Aku melihatnya dari sisi yang lain. Sisi yang mungkin ada yang memperhatikan tetapi tidak peduli. Atau mungkin peduli, tetapi tak bisa berbuat apa-apa. Yang kuambil dari Jakarta adalah kota penuh kemirisan, kota yang diperkosa. Kota yang memprihatinkan dari segala macam aspek. Kesemrawutan, kebobrokan moral, hilangnya budaya tradisi dan runtuhnya nilai-nilai sosial dipertontonkan bahkan di tempat-tempat umum. Jauh berbeda dari yang suka kubayangkan melalui televisi.
Di Jakarta, aku menyaksikan seolah-olah barangsiapa yang ingin uang, marilah ke Jakarta, tetapi dengan resiko harus siap terinjak-injak. Kota yang mesti supercepat. Yang lengah akan ditebas, yang lamban ketinggalan, semua demi materi, bukan semata-mata demi kehidupan. Tidak, aku tidak menyalahi Jakarta, tetapi bagiku dia adalah korban dari keserakahan zaman, pusat dari kesenjangan peradaban. Dan aku mesti bertanya tentang kenapa semua orang harus ke Jakarta?
Aku, Kojek dan Sudirman telah menyusuri sore di sebagian penjuru Jakarta. Monas tak begitu menarik perhatianku ketika kami singgah ke sana. Berbeda dengan saat dulu di kampung, ingin sekali aku ke tempat yang digadangkan sebagai simbol sakral dan utama Ibu Kota itu. Dulu, dari cerita-cerita anak rantau yang pulang kampung, bahwa kalau belum ke Monas berarti belum ke Jakarta. Orang-orang udik kampung selalu bisa menentukan ukuran dan menandai sesuatu menggunakan teori semiotiknya sendiri. Aku tak peduli itu. Monumen kejantanan yang diagung-agungkan, katanya itu, barangkali sudah tak jantan lagi kini.
Tak ada hal-hal khusus yang mengasyikkan kecuali hanya kami yang baru dan bebas ngapain aja di sudut Jakarta dengan tidak perlu malu, sebab tak ada yang kenal dan mau tahu.
***
Kami sambung-menyambung menaiki angkot menuju stasiun kereta untuk kembali ke Duri Kosambi. Menebas arus gerak manusia nan padat oleh segala macam kalangan. Kojek maupun Sudirman tak banyak bicara lagi, hanya sekali-kali jauh saja, mungkin sama-sama sudah lelah. Aku juga, memilih duduk agak menjarak biar tak terlalu panas. Semua keadaan terasa sesak dan bikin gerah saja.

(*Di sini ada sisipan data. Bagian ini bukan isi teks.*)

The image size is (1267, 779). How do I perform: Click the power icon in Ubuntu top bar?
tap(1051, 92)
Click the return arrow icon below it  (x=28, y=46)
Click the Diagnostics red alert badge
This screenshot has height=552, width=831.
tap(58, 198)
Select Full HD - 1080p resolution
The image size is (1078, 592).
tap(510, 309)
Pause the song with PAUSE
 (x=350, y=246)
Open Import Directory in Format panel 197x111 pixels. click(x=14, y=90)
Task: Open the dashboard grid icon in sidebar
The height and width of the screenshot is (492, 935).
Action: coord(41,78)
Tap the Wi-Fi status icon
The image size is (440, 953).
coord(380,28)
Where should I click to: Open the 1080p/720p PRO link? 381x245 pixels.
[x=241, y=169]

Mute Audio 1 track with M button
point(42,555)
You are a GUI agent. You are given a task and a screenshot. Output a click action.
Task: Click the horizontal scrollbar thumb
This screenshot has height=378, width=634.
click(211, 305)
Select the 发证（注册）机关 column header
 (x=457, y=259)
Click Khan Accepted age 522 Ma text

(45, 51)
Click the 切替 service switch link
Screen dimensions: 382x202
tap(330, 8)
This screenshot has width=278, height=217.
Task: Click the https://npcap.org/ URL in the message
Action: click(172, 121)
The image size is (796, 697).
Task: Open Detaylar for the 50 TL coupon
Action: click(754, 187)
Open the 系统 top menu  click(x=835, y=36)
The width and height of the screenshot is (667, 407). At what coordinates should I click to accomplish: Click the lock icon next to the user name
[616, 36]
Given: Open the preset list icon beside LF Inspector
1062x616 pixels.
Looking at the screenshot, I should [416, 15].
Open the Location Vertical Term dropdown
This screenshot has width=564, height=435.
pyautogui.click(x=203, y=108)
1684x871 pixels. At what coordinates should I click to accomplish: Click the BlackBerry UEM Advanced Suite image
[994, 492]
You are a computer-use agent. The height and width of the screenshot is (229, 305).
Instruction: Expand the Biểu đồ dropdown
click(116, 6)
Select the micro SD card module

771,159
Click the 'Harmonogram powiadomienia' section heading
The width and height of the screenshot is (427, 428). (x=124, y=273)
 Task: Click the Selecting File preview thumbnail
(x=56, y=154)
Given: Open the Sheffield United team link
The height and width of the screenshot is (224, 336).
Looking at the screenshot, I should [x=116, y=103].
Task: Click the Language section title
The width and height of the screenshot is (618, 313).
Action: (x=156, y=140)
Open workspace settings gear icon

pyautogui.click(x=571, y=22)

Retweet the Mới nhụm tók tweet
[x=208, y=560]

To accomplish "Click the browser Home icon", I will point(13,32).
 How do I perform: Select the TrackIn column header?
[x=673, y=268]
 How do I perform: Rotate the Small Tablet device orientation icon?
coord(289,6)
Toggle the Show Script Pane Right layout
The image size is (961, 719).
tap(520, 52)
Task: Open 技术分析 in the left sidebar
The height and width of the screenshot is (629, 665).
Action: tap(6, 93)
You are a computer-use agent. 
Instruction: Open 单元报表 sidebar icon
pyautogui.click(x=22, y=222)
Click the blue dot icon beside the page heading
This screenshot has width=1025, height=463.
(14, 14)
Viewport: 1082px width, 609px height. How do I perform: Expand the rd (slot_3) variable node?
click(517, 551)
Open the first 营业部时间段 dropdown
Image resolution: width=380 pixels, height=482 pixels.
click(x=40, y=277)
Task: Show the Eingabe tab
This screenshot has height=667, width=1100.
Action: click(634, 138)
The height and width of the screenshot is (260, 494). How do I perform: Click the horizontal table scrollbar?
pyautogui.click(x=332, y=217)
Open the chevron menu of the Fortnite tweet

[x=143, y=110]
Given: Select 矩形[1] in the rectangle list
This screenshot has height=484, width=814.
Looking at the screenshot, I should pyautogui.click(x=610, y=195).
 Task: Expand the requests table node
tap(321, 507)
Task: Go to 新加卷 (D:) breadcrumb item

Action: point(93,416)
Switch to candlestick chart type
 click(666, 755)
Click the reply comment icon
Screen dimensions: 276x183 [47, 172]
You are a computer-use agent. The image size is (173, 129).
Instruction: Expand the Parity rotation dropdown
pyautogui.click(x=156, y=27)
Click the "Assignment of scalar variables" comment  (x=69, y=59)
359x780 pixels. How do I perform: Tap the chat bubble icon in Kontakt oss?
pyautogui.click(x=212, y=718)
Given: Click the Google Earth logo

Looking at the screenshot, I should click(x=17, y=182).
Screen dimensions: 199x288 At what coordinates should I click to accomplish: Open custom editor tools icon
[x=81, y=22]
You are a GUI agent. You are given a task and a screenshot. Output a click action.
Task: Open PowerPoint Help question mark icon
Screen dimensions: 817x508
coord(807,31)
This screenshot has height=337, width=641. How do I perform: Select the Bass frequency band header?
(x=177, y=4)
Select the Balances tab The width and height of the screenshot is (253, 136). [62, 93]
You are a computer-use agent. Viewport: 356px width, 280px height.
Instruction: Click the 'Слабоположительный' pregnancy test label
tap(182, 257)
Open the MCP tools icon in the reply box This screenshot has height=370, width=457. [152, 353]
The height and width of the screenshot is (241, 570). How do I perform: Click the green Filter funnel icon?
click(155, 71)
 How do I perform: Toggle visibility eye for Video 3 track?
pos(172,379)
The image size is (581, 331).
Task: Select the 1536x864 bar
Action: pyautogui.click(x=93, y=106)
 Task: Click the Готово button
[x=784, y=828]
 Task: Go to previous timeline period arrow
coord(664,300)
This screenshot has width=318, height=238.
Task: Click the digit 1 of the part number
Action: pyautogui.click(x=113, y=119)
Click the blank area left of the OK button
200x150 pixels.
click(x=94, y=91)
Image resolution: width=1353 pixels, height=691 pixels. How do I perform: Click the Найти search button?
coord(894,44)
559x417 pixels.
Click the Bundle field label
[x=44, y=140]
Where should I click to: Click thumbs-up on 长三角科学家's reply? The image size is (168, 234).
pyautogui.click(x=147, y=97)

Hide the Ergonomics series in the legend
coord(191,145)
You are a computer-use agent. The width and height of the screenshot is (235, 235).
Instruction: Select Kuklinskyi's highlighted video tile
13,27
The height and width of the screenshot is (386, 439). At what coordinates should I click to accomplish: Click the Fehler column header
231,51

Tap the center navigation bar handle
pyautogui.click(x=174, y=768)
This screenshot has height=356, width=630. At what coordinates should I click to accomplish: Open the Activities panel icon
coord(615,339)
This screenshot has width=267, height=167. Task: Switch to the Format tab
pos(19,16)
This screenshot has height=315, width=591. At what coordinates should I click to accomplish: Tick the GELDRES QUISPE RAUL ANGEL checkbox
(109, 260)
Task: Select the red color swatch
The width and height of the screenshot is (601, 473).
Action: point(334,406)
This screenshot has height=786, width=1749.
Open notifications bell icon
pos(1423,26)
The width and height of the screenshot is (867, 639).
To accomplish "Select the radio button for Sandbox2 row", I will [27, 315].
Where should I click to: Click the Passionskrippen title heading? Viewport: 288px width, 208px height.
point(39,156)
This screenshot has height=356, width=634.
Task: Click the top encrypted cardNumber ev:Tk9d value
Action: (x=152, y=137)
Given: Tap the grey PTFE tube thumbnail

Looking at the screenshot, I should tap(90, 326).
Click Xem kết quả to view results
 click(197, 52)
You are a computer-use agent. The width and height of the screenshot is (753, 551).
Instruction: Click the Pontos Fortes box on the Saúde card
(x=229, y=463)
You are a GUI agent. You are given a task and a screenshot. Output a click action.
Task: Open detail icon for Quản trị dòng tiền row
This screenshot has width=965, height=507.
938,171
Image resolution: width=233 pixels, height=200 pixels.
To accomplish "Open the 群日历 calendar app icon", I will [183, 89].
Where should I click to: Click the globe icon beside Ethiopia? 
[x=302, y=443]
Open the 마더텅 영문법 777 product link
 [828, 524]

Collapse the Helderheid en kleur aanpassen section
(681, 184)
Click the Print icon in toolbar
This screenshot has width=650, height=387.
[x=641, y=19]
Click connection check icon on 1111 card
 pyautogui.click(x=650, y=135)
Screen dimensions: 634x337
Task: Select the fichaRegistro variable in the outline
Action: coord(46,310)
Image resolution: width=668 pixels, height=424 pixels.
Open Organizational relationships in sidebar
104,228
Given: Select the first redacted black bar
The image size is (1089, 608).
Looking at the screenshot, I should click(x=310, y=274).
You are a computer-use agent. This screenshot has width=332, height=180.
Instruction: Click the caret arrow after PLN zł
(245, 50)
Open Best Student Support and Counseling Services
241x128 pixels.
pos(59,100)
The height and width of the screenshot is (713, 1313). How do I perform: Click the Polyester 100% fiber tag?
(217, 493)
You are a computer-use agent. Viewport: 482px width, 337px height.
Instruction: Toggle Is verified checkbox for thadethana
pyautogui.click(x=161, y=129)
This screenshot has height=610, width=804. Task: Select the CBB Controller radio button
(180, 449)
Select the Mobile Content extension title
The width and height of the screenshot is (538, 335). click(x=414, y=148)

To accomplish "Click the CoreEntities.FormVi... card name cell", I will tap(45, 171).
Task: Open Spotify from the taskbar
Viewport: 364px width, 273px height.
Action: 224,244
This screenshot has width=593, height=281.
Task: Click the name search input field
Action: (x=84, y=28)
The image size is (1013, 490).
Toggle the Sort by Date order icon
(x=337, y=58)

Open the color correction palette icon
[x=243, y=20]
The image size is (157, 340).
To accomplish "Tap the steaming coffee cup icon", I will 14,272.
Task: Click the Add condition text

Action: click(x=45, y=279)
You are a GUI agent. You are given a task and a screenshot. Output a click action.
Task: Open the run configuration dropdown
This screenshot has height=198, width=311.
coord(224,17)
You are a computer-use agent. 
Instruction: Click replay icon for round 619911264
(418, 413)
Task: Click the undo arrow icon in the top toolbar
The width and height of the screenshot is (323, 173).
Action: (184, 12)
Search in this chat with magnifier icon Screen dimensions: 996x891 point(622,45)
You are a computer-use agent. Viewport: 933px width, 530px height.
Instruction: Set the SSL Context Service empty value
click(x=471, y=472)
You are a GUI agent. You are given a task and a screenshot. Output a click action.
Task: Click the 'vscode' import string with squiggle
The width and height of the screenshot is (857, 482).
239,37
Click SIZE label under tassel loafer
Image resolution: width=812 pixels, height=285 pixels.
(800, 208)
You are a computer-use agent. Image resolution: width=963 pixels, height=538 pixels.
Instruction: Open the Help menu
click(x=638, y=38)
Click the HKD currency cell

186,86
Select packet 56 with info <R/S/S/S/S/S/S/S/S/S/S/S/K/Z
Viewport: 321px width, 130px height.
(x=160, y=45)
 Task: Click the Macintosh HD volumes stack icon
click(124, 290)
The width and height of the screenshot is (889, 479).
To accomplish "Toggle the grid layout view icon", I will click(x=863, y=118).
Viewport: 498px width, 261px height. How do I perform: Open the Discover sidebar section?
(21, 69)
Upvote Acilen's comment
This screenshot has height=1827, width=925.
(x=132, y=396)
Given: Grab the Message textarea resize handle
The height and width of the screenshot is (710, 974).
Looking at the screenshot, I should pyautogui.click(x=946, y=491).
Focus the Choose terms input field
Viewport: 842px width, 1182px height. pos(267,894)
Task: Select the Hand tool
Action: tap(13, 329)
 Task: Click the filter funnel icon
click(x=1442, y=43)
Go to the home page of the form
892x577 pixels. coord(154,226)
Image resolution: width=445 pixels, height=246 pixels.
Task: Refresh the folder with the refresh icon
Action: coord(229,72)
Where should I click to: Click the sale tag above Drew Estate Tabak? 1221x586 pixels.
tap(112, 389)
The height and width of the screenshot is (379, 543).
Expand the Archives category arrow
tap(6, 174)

Sepanjang jalan terbayang olehku bagaimana asyiknya sore-sore di tepi sawah di kampungku sewaktu kecil dahulu, duduk di sebuah batu besar menikmati tiupan angin yang amat segar. Sesekali burung bangau berlalu pulang beserta rombongan, membentuk formasi-formasi unik yang sampai sekarang masih terbayang-bayang di angan-angan. Para petani pulang dari sawah, sekujur wujudnya bergelimang sisa lumpur yang berjatuhan ke jalanan kasar setengah aspal, setengahnya tanah-tanah berlubang. Kadang-kadang pula lewat bapak-bapak meracak mesin bajak yang sudah diberi roda ban agar bisa jalan di aspal itu, alangkah uniknya hal-hal yang kami pernah saksikan di tengah keterudikan. Aku membayangkan hal itu di Jakarta ini, yang mustahil ada dalam penglihatan masa kini.
Zaman kereta api pembawa batubara masih aktif dahulu, kalau tidak salah kala itu aku belum lagi masuk SD, setiap kali kedengaran tanda-tanda gemuruh dan jerit trompetnya dari jauh, kami langsung berhamburan menuju batu besar di sawah Wak Limar. Dari sana jelas tampak 'Si Sirah', kereta api era dieselisasi, generasi pengganti kereta uap sebagai sarana pengangkut batubara dari Sawahlunto menuju Teluk Bayur, merayap lambat-lambat dengan deru dan bising desisnya. Setiap kami amat antusias menyaksikannya, tak jarang pula disertai debat. Bagi kami, barangsiapa yang ketinggalan melihat Si Sirah lewat hari itu, artinya sudah merugi besar. Sebab Si Sirah tidak setiap hari melewati jalur kereta api di kampung kami.